***** EXTRACTED ENTRIES

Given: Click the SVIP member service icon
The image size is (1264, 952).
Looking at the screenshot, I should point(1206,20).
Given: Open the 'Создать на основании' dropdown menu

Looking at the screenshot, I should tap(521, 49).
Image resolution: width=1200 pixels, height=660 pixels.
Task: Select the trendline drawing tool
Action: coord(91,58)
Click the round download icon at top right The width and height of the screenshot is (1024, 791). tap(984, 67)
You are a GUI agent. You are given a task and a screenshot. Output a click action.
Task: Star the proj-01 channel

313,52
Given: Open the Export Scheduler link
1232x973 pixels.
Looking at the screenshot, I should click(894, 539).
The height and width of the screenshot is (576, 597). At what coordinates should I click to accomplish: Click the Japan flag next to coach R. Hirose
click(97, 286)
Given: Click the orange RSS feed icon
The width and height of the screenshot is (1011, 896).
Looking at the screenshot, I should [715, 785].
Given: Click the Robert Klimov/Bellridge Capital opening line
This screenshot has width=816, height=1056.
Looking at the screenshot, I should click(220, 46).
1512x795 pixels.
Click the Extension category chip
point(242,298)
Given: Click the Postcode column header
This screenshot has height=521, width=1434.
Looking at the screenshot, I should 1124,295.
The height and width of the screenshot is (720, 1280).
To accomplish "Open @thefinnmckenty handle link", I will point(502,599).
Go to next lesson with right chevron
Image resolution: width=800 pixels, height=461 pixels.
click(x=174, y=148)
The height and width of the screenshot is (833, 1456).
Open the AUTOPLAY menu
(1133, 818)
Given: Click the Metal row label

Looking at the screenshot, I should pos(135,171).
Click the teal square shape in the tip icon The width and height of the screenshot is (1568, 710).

**********

### TASK OBJECTIVE:
In the entries above, restate word for word the lines between the one holding "Given: Open the 'Создать" and the one holding "Given: Open the Export Scheduler link", inclusive, and nothing besides.

### WRITTEN RESPONSE:
Given: Open the 'Создать на основании' dropdown menu

Looking at the screenshot, I should tap(521, 49).
Image resolution: width=1200 pixels, height=660 pixels.
Task: Select the trendline drawing tool
Action: coord(91,58)
Click the round download icon at top right The width and height of the screenshot is (1024, 791). tap(984, 67)
You are a GUI agent. You are given a task and a screenshot. Output a click action.
Task: Star the proj-01 channel

313,52
Given: Open the Export Scheduler link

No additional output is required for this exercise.